|Department of Public Information • News and Media Division • New York|
SECRETARY-GENERAL ANNOUNCES ‘ROLL BACK MALARIA PARTNERSHIP’ ON WORLD MALARIA DAY
TO HALT MALARIA DEATHS BY ENSURING UNIVERSAL COVERAGE BY END OF 2010
Following is the text of UN Secretary-General Ban Ki-moon’s video message on World Malaria Day, today, 25 April:
I spent the past week in West Africa. Like many who have travelled to malaria-endemic regions, I knew that I could protect myself from contracting the disease just by taking relatively simple preventive pills and using a bednet.
And yet, in the time it takes me to read this message, six more children will die of the disease. Malaria still kills more than 1 million people every year. The toll it is taking is unacceptable -- all the more so because malaria is preventable and treatable.

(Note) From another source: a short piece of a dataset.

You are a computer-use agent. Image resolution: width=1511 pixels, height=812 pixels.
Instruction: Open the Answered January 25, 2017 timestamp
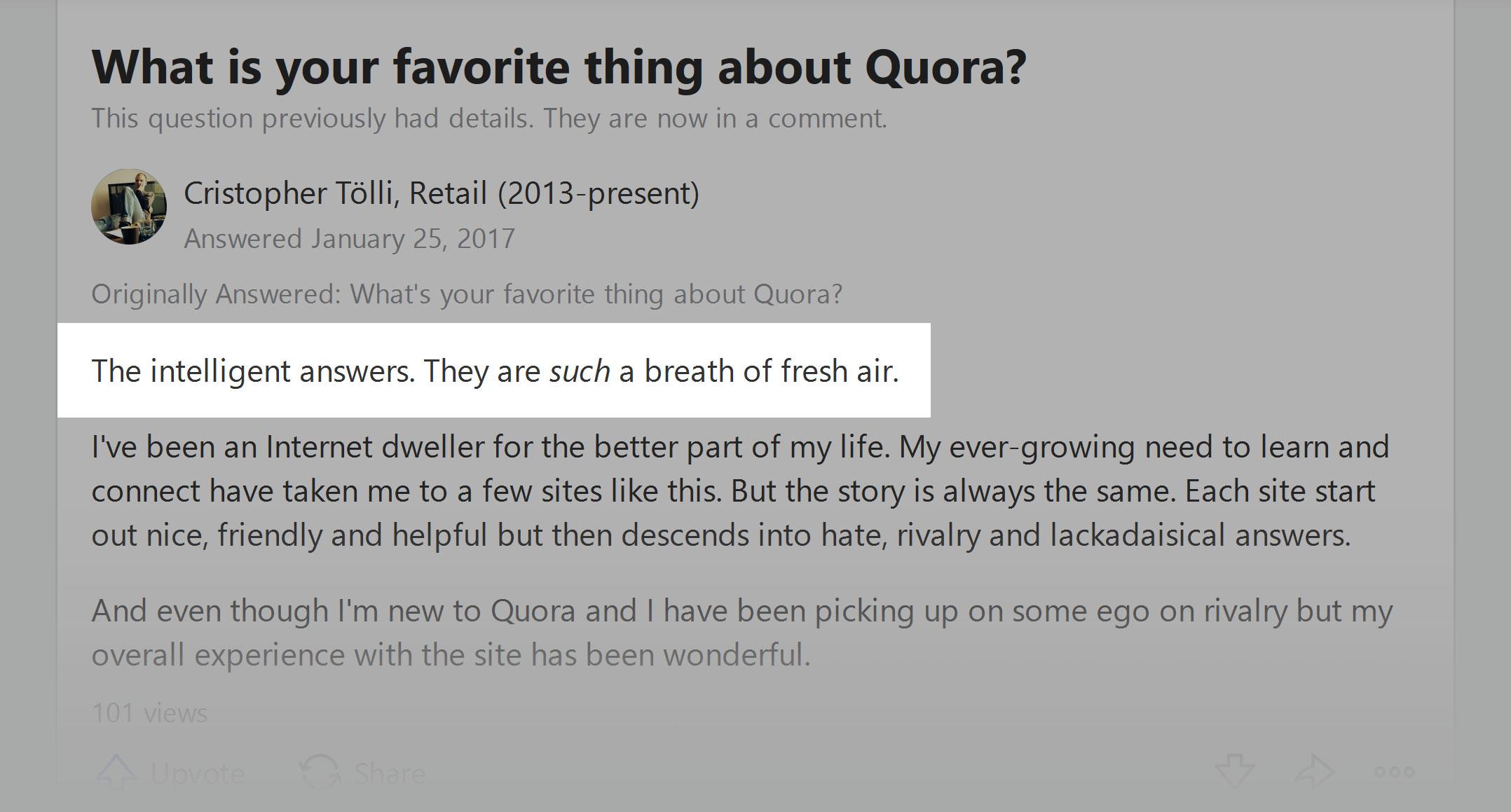point(349,239)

In recent years, several African countries have made dramatic strides in malaria control. But the most affected nations remain off track to reach the goal of halting and reversing the incidence of the disease. As we pass the midpoint in the race towards the Millennium Development Goals, we desperately need to step up our efforts to roll back malaria.
That is why today, together with the Roll Back Malaria Partnership, and my Special Envoy on Malaria, I am putting forward a bold but achievable vision. The aim is to put a stop to malaria deaths by ensuring universal coverage by the end of 2010.
This initiative will offer indoor residual spraying, and bednets treated with long-lasting insecticide, to all people at risk, especially women and children in Africa.
It will ensure that all public health facilities have access to effective malaria treatment and diagnosis.
It will provide ways to train, and retain, community health workers dealing with malaria.
And it will encourage research and development for longer-term efforts to control, eliminate and eradicate malaria.
We have the resources and the know-how. But we have less than 1,000 days before the end of 2010.
So we urgently need your leadership and commitment. Let’s get to work.